There were more TSA agents at security than there were passengers to screen. So of course things went a lot faster, but it also made for extra time to be thorough. Shoes came off, the laptops came out and one of the four of us in line was pulled aside for extra screening. Even so, we were all through security and at the gate in 10 minutes.
Total time from curb to the gate: 14 minutes.
At the gate
All security woes were quickly forgotten when I wandered into the lounge area by the gates. Fireplaces, couches and lounge chairs positioned by the wall of windows that overlook the tarmac and make you feel like you’ve walked into a private club.
There is, indeed, an airport bar: Upper Case Bar is small but well-stocked and, at 10 a.m. on a Wednesday, well-populated too.

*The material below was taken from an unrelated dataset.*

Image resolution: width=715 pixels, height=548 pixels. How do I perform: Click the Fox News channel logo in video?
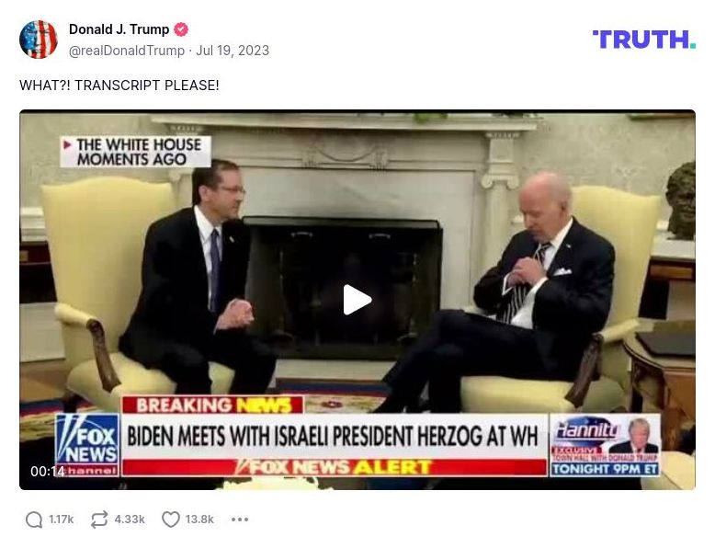[87, 445]
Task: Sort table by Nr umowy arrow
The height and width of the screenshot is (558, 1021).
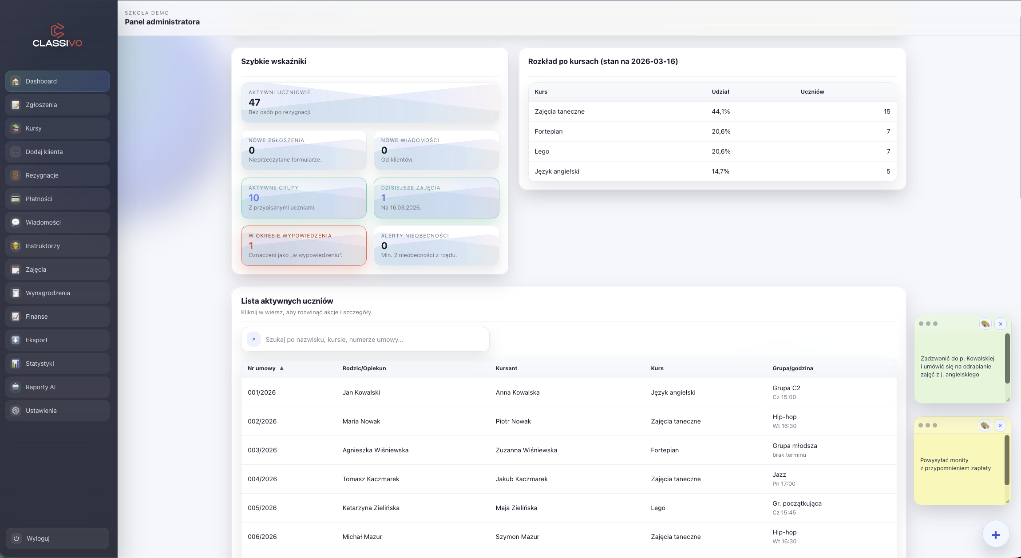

The advertised Caffe Vita and Beecher’s Homemade Cheese shops weren’t up and running yet, but the bar menu offered a couple of Beecher’s cheese boards and a selection of wraps and sandwiches. Coffee drinks were also available.
I ordered the roasted yam wrap ($8.99) and was not disappointed. It was pre-made, but it was a nice change from the rotation of tuna/ham/turkey options that are standard fare at most larger airports.
Travelers sipped cocktails at the bar and peppered the bartender with questions about upcoming lounge offerings. Some folks worked on laptops at cafe tables nearby, but most travelers lingered on the couches in front of fireplaces or found seats that looked out at the unusually large number of bright-yellow-jacketed staff on the tarmac, some of them clearly undergoing training.
Even as flights came in and the lounge and gate areas filled with new passengers, there were plenty of seats for strangers to keep a comfortable distance from each other.
Getting off the ground
Boarding was a breeze — with fewer passengers and a smaller plane, everyone was on board and seated in about 20 minutes.
Cold temperatures necessitated de-icing, so the plane stayed on the tarmac for an extra 30 minutes to be de-iced. Our flight attendant apologized over the speakers, noting that the de-icing staff were new and still training, “so let’s give them a break.” She also apologized that there would be no food service on the plane due to “improper catering.”
Maybe it was the low-stress process leading up to then, but there wasn’t a single groan or dissatisfied whisper from the passengers.
If you live north of Seattle, flying out of Paine Field on West Coast trips is a no-brainer. And although it is a longer journey for travelers from downtown Seattle or South Seattle, it could still be worth the extra time (and money) on the road if you’re looking to avoid Sea-Tac’s crowds, want a stress-free experience and would like to sit by a nice, cozy fireplace as you wait to board your plane.
If you go
- Arrive early and bask. You probably don’t need to arrive two hours early at Paine Field, but you might want to anyway just to enjoy a good book and a glass of wine by the fire.
- Pack light. Shorter flights usually mean smaller planes, which mean less overhead-bin space (on the flip side, it also means no uncomfortable middle seats). So, if you’re not checking a suitcase, pack a bag that will fit under the seat in front of you.